## Exercise aim
Reading the records below, find how many lines include the word "computer" and give that number alone.

= Beginning of Section =

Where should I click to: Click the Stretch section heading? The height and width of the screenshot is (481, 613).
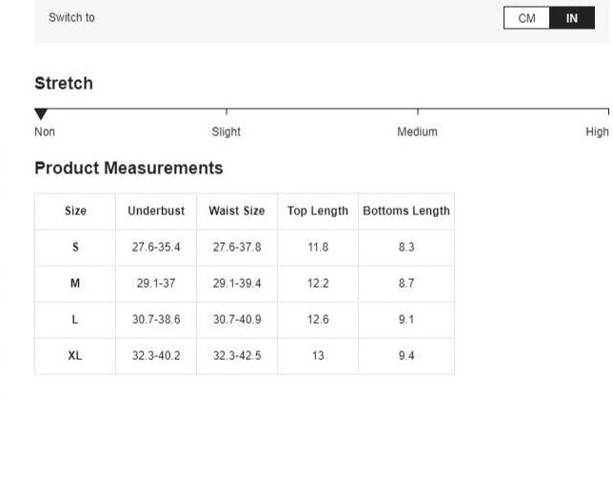[64, 83]
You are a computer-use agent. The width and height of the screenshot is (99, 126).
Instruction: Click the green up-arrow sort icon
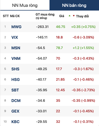[x=70, y=16]
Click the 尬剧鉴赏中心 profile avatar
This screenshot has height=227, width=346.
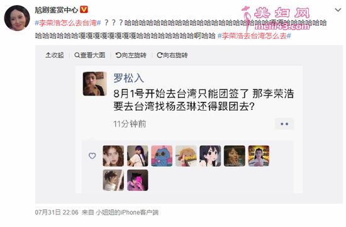pos(17,18)
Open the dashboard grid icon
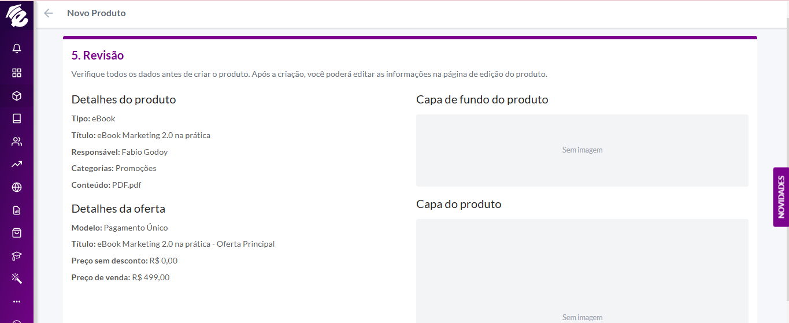The image size is (789, 323). pyautogui.click(x=17, y=73)
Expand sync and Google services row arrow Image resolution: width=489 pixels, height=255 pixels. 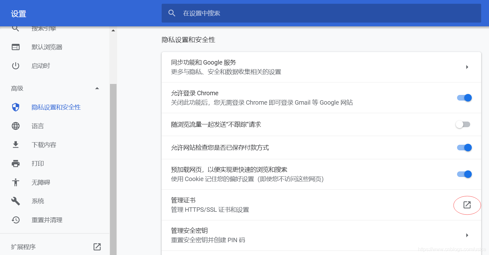pyautogui.click(x=467, y=67)

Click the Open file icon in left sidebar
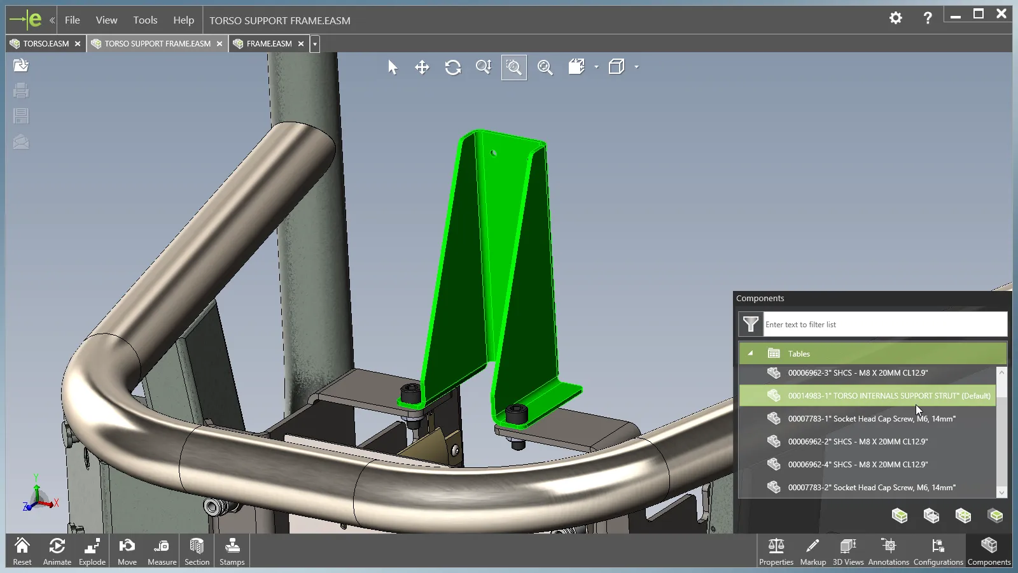(21, 66)
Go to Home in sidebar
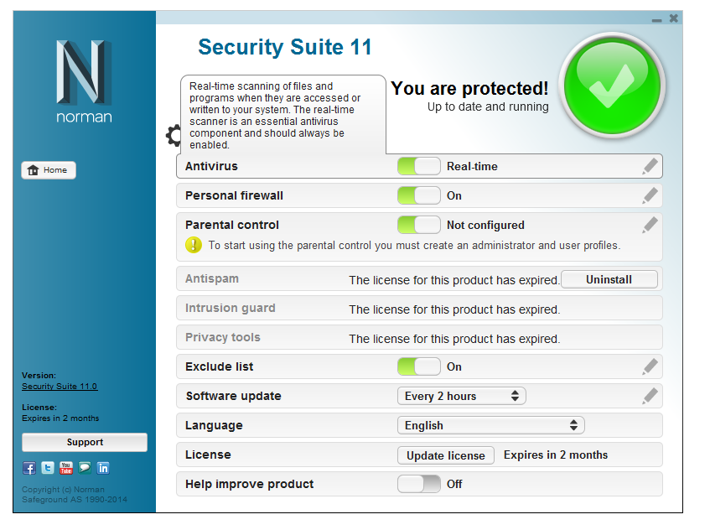Image resolution: width=710 pixels, height=530 pixels. tap(48, 170)
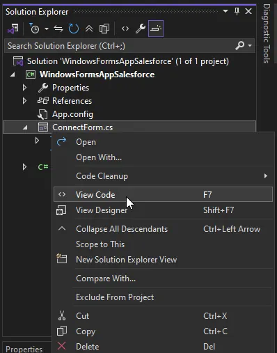Expand the Properties tree node
Image resolution: width=277 pixels, height=353 pixels.
click(x=24, y=88)
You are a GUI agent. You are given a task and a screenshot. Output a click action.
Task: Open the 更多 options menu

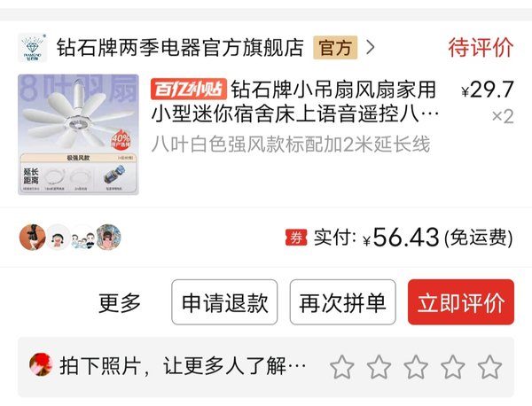(120, 302)
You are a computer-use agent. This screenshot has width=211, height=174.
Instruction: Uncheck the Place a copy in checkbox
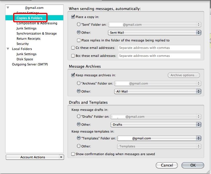[x=73, y=17]
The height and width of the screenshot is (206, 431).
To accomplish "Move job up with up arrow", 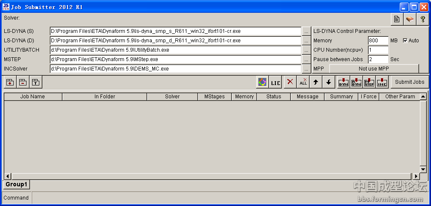I will click(316, 82).
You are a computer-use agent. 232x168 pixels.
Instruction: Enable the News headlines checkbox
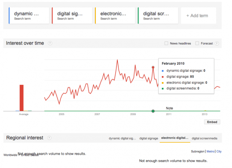(167, 43)
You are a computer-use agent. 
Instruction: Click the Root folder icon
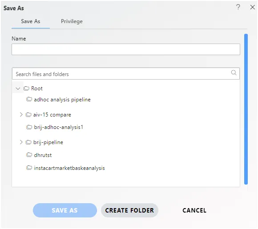click(26, 88)

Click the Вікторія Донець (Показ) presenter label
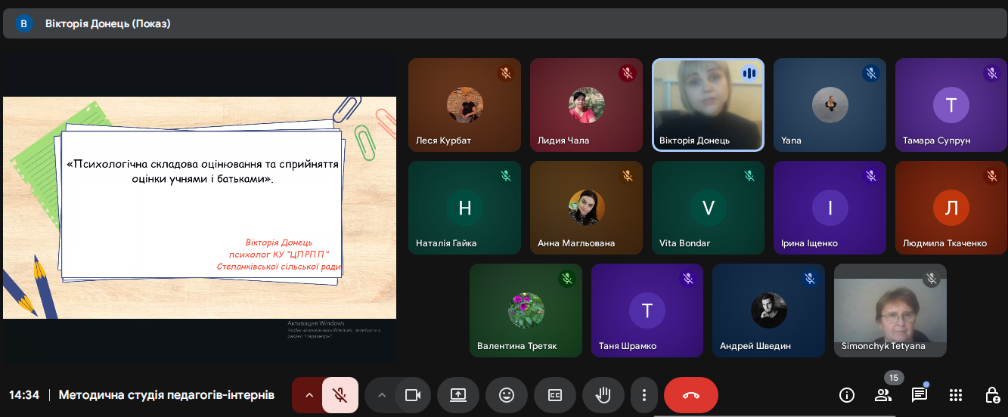coord(107,23)
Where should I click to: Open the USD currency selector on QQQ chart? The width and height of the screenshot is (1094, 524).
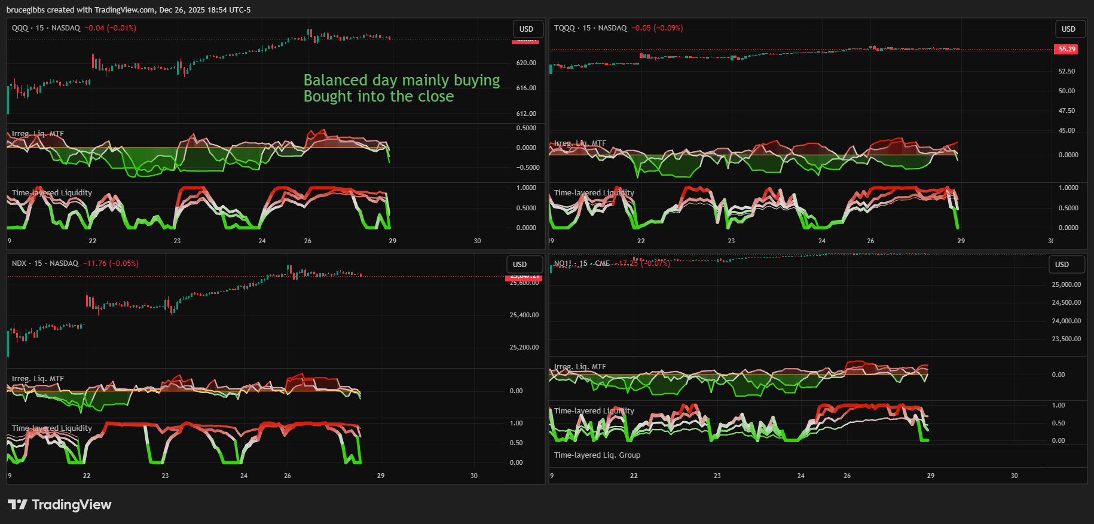pyautogui.click(x=526, y=29)
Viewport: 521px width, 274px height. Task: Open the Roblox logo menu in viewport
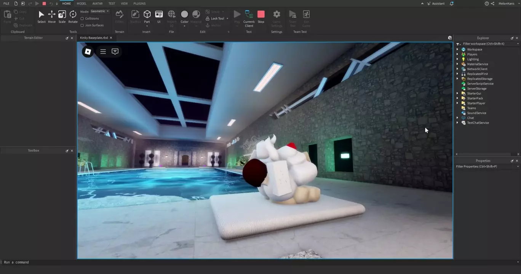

= End of Section =

## Written solution
4